▶ EXERCISE:
Starting at the line that contains "Identify the location of type to locate." and ending at the last of the entries, copy those lines with "Browser logo" swapped for "browser icon" and nothing else altered.

▶ GIVEN ENTRIES:
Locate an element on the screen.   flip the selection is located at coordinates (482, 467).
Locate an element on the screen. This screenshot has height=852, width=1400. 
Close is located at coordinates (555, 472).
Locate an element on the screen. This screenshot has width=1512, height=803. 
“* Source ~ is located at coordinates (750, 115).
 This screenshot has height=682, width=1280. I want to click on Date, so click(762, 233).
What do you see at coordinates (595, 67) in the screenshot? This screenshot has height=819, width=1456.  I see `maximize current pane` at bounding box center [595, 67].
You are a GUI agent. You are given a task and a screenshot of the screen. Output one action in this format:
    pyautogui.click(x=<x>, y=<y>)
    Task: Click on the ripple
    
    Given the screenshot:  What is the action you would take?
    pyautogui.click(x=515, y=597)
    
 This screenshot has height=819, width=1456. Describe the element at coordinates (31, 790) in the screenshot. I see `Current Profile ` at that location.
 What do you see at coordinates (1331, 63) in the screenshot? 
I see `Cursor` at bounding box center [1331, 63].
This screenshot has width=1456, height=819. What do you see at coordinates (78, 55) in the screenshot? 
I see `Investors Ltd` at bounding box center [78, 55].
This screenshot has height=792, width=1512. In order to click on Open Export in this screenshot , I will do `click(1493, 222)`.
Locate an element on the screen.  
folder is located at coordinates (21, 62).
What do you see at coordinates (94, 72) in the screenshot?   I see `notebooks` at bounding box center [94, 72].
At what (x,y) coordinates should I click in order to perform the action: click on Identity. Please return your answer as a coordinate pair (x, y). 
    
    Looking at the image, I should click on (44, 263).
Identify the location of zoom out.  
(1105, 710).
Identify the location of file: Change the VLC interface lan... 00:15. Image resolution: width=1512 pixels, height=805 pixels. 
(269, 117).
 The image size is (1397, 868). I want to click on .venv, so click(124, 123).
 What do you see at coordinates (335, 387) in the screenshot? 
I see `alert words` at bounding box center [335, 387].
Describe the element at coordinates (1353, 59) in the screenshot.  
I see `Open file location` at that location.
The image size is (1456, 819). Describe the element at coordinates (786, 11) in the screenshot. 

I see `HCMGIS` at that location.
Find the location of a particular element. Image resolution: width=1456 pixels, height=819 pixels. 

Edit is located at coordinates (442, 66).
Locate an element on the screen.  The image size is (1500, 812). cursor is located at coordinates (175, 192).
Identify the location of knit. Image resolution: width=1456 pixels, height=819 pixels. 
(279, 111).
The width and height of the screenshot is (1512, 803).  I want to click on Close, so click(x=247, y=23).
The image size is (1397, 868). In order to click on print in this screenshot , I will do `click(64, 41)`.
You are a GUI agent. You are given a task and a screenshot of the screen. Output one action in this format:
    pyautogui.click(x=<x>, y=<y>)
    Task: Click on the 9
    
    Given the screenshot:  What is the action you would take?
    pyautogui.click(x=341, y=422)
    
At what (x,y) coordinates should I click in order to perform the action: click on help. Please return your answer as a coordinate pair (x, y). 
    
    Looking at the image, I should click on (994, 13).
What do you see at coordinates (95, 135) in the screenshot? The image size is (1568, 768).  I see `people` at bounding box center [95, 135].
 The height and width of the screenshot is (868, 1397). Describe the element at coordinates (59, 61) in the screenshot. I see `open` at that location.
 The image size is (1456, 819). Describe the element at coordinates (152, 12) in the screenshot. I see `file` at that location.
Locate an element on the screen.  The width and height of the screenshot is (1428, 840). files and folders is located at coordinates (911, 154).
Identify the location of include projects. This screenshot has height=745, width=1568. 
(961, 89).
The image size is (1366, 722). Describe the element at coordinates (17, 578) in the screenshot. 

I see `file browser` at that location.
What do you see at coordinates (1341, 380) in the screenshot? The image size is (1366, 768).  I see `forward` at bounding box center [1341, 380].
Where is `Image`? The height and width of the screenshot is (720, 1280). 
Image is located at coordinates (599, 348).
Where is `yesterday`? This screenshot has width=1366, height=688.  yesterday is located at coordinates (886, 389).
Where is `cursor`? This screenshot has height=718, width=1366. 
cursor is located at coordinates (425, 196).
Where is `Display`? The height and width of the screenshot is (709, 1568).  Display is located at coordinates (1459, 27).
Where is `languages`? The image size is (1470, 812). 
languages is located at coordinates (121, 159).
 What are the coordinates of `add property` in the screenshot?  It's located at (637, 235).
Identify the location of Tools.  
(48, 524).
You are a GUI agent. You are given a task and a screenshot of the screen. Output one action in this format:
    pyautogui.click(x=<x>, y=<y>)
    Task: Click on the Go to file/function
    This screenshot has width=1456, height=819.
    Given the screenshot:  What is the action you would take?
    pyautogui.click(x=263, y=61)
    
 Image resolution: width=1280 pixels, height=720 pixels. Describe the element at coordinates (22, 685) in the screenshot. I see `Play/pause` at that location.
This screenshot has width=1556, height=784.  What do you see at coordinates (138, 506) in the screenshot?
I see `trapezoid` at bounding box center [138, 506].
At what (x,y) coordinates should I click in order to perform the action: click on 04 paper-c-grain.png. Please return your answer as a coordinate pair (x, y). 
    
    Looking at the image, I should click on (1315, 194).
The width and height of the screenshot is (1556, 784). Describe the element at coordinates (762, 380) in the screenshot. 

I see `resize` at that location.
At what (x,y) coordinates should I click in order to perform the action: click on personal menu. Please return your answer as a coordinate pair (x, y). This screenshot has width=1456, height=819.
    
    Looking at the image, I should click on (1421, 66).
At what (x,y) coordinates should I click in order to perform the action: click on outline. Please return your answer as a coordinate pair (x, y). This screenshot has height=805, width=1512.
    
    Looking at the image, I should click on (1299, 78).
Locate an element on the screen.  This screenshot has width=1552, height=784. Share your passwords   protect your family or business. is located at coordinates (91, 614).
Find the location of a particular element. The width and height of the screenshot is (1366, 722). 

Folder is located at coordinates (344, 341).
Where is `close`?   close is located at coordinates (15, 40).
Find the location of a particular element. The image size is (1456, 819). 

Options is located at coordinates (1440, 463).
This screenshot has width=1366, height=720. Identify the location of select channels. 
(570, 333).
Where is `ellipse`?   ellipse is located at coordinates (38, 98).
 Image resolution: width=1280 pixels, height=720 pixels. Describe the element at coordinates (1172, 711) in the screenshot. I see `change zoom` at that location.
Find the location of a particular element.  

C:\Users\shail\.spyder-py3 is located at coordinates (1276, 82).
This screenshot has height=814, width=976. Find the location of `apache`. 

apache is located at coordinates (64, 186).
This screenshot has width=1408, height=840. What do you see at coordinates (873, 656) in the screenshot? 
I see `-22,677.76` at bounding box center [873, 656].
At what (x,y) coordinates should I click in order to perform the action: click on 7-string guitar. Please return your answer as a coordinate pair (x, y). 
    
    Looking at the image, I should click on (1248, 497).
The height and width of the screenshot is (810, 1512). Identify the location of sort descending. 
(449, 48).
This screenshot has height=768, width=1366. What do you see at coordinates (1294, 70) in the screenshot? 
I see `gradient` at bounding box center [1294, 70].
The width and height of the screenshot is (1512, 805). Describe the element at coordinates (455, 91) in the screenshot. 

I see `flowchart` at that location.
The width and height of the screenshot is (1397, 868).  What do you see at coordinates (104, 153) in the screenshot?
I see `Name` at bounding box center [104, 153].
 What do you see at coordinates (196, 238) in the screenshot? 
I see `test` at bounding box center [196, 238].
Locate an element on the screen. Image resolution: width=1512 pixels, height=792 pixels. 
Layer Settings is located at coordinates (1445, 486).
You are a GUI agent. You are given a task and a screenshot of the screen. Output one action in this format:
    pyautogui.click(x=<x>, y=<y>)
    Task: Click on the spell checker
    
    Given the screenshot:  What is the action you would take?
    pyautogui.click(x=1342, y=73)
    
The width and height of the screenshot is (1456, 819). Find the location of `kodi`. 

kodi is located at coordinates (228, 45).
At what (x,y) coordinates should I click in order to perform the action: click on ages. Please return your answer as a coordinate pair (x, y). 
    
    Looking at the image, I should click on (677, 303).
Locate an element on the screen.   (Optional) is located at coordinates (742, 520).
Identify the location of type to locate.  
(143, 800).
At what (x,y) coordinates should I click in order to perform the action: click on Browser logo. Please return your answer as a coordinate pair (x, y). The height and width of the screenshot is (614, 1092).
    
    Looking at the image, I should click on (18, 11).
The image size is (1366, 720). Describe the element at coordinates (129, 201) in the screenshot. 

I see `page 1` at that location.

▶ RESPONSE:
Identify the location of type to locate.  
(143, 800).
At what (x,y) coordinates should I click in order to perform the action: click on browser icon. Please return your answer as a coordinate pair (x, y). The height and width of the screenshot is (614, 1092).
    
    Looking at the image, I should click on (18, 11).
The image size is (1366, 720). Describe the element at coordinates (129, 201) in the screenshot. 

I see `page 1` at that location.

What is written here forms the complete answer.